2. Arbeitsverhältnisse, die Eheleute im Beitrittsgebiet begründet haben, sind im 2. Halbjahr 1990 steuerrechtlich nach denselben Grundsätzen anzuerkennen wie im übrigen Bundesgebiet.
Normenkette
EStG § 58 Abs. 2 S. 2, § 15 Nr. 2; GewStG 1936 § 8 Nr. 5; GewStG DDR § 2 Abs. 1; GewStG DDR § 7 Abs. 1; GewStG DDR § 8 Nr. 5; GewStG DDR § 22 Abs. 1; StÄndG DDR § 1 Nr. 1, § 3 Abs. 2; StAnpG DDR § 20 Abs. 3; HdwStG vom 16. März 1966 § 1 Abs. 1; DB-HdwStG DDR § 25 Abs. 1, § 27; Besteuerungsrichtlinie DDR § 7; GG Art. 6 Abs. 1, Art. 100 Abs. 1; Einigungsvertrag Art. 8 i. V m. Anlage I Kapitel IV Sachgebiet B Abschn. II Nr. 14
Verfahrensgang
FG des Landes Brandenburg |
Tatbestand
Der Kläger und Revisionskläger (Kläger) betreibt im Beitrittsgebiet eine Tischlerei. In der Jahreserklärung für Steuern der Handwerker im Beitrittsgebiet für den Besteuerungszeitraum 1990 erklärte er für das 2. Halbjahr 1990 einen Gewinn in Höhe von 36 840 DM. Diesen minderte er in der Berechnung der Einkommensteuer des Inhabers um eine nach § 3 Abs. 2 des Gesetzes der ehemaligen Deutschen Demokratischen Republik (DDR) zur Änderung der Rechtsvorschriften über die Einkommen-, Körperschaft- und Vermögensteuer vom 6. März 1990 (Gesetzblatt -- GBl -- I 1990, 136) -- StÄndG DDR -- gebildete Akkumulationsrücklage von anteilig 7 368 DM sowie eine auf seine im Betrieb mitarbeitende Ehefrau entfallende Tätigkeitsvergütung als sog. Gewinnanteil des mitarbeitenden Ehegatten von 3 600 DM. Bei der Berechnung der Gewerbesteuer setzte er keinen Gewinn an, da er der Auffassung war, nicht gewerbesteuerpflichtig zu sein. Der Beklagte und Revisionsbeklagte (das Finanzamt -- FA --) folgte dem nicht, errechnete den Gewerbeertrag nach dem Gewinn von 36 840 DM und setzte mit Bescheid vom 14. Oktober 1992 die zusammengefaßte Steuerrate für das Jahr 1990 abweichend von der Steuererklärung auf 28 248,04 M/DM fest.
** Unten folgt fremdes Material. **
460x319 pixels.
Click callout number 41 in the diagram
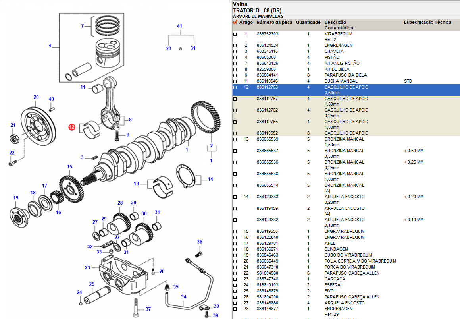pos(179,26)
Die hiergegen nach erfolglosem Vorverfahren erhobene Klage wies das Finanzgericht (FG) mit den in Entscheidungen der Finanzgerichte (EFG) 1993, 683 wiedergegebenen Gründen ab. Es ging davon aus, daß Handwerker in der ehemaligen DDR bis zum 30. Juni 1990 nicht der Gewerbesteuer unterlegen hätten. Das Gesetz der DDR über die Besteuerung der Handwerker vom 16. März 1966 -- HdwStG DDR -- (GBl-Sonderdruck Nr. 537) habe als spezielle Regelung die Anwendung des Gewerbesteuergesetzes der DDR (GewStG DDR) i. d. F. vom 18. September 1970 (GBl-Sonderdruck Nr. 672) ausgeschlossen. Mit Aufhebung des Gesetzes über die Besteuerung der Handwerker zum 1. Juli 1990 durch das Gesetz der DDR zur Änderung und Ergänzung steuerlicher Rechtsvorschriften bei Einführung der Währungsunion mit der Bundes republik Deutschland -- Steueranpassungsgesetz -- (StAnpG DDR) vom 22. Juni 1990 (GBl-Sonderdruck Nr. 1427) sei das Gewerbesteuergesetz und mit ihm die Gewerbesteuerpflicht der Handwerker jedoch wieder uneingeschränkt an dessen Stelle getreten.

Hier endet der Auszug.